Text section ::
>>>>

In the days following our son being taken away from our home, we cried out to God for understanding, for strength, and for assurance. We felt like we had lost our son. The brokenness of his brain had stolen him from us and suddenly we were left with a gaping hole in our family and an unknown future.
As we anticipate many future court appointments and our son’s transition to a long term residential treatment facility, the Lord has revealed several truths to me:
- The Lord of heaven and earth is our son’s Father and loves him more than we ever could. He will care for him, nurture him, parent him and love him in our absence.
- He is the Great Physician and has the power to heal our son and restore him back to our family.
- He is the Great Judge, who will be fair and just with our son and has the ultimate power and ruling over any court on earth.
- Jesus is our son’s perfect Advocate, who represents his best interests and pleads and intercedes before the Judge on behalf of our son.
- Love and discipline toward our son right now looks like this-having him receive the best treatment for his disability, keeping him safe and keeping others safe, giving our family rest and respite in his absence.
- The church community must be given the opportunity to love on families like mine. Our faith can be nothing but strengthened as we share our stories and bear one another’s burdens.
- I need a support group and friends and family who listen and do not judge. I do not hide what we are going through because I need friends who put their arms around me and pray for me.

<<<<

Task list ::
1: Reproduce the passage about the family's son, starting with "In the days" and going on through "to our family.".
2: In the passage about the family's son, do these statements agree with it? Answer yes or no for each and quote the words that decide it. (a) The son is expected to move to a long term residential treatment facility. (b) The writer keeps what the family is going through hidden from friends. (c) Jesus is called the son's Great Judge.

Information supplied ::

>>>>

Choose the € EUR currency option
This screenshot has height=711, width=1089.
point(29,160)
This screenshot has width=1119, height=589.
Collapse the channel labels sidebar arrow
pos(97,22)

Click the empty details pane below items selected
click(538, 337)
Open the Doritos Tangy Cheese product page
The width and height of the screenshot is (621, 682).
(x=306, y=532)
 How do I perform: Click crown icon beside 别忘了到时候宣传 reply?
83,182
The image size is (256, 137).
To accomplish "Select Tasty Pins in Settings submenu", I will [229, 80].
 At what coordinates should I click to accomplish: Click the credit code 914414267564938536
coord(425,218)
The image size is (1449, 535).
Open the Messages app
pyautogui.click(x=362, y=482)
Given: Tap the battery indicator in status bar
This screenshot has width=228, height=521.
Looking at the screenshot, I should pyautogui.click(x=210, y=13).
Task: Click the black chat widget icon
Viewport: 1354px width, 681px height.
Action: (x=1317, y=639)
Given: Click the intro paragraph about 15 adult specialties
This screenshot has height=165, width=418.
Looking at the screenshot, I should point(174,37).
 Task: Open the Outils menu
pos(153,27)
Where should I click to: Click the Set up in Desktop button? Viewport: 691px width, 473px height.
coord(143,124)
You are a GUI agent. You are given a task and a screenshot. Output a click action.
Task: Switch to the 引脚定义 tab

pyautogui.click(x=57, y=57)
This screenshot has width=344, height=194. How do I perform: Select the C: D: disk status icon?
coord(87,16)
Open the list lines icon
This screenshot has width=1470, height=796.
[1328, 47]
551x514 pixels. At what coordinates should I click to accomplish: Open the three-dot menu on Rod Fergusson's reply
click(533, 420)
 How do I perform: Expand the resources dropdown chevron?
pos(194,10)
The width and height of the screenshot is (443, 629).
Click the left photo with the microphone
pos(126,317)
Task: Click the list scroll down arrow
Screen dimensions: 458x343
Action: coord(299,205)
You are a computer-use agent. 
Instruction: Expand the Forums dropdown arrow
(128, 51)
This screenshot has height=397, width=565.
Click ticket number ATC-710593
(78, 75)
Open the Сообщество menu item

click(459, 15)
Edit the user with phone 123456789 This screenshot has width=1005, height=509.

<<<<

Results of the exercise ::
1:
In the days following our son being taken away from our home, we cried out to God for understanding, for strength, and for assurance. We felt like we had lost our son. The brokenness of his brain had stolen him from us and suddenly we were left with a gaping hole in our family and an unknown future.
As we anticipate many future court appointments and our son’s transition to a long term residential treatment facility, the Lord has revealed several truths to me:
- The Lord of heaven and earth is our son’s Father and loves him more than we ever could. He will care for him, nurture him, parent him and love him in our absence.
- He is the Great Physician and has the power to heal our son and restore him back to our family.

2:
(a) Yes: "our son’s transition to a long term residential treatment facility"
(b) No: "I do not hide what we are going through"
(c) No: "Jesus is our son’s perfect Advocate"